### WHAT IS BEING ASKED
Among the entries below, find each line with "will" and show it.

### GIVEN INFORMATION

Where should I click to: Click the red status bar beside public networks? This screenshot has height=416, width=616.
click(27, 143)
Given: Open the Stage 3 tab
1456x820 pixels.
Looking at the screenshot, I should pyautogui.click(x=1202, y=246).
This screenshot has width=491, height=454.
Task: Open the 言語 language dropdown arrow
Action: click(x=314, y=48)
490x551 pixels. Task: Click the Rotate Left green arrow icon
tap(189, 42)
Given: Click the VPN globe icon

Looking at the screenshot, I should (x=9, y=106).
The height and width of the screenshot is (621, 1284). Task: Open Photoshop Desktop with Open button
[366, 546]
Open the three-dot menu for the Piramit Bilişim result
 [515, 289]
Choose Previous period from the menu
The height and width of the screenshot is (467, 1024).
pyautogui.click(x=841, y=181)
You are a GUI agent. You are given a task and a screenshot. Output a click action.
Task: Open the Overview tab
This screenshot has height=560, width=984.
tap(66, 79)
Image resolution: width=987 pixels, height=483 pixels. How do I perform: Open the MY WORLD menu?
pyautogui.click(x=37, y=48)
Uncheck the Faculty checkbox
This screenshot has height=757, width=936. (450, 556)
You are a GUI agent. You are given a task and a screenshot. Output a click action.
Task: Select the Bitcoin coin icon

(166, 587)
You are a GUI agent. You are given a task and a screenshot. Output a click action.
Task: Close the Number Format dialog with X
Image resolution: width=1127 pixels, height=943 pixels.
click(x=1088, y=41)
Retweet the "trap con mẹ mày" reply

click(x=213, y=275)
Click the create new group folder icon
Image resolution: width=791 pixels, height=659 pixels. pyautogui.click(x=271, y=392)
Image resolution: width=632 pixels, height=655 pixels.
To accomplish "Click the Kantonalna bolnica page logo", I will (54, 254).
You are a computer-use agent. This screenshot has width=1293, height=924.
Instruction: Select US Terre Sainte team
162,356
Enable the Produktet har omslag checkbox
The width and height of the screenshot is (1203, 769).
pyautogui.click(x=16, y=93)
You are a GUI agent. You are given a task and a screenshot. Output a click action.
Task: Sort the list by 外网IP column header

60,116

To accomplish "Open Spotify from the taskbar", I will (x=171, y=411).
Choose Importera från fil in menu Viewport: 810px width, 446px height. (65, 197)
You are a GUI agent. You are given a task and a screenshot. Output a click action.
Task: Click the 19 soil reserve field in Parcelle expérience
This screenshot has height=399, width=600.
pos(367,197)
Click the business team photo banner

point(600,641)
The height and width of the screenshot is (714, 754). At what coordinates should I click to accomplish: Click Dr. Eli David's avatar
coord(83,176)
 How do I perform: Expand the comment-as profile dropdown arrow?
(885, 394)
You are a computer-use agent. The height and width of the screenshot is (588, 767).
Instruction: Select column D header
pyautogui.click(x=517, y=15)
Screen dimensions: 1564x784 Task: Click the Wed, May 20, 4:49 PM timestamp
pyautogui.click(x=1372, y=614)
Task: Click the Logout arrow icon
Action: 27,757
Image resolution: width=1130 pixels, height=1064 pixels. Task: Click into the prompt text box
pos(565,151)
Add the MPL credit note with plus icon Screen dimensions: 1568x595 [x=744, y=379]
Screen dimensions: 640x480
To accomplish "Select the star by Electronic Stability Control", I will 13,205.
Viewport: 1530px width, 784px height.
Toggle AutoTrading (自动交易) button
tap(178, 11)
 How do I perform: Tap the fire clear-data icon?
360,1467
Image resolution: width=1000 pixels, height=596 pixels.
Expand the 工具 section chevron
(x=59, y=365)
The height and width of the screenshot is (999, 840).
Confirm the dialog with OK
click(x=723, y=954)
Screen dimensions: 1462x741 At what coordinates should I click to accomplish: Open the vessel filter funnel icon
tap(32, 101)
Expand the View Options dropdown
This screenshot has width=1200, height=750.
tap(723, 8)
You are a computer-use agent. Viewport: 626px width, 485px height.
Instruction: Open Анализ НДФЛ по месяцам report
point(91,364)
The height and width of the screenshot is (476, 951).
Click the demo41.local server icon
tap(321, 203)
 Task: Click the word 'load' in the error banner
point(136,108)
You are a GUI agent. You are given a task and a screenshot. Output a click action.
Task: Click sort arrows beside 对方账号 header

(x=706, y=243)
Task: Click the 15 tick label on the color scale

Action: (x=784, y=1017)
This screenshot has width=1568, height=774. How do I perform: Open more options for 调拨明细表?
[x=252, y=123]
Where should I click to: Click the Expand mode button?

### ANSWER BOX
To accomplish "Click the Kantonalna bolnica page logo", I will (54, 254).
To accomplish "Open Spotify from the taskbar", I will (x=171, y=411).
To accomplish "Select the star by Electronic Stability Control", I will 13,205.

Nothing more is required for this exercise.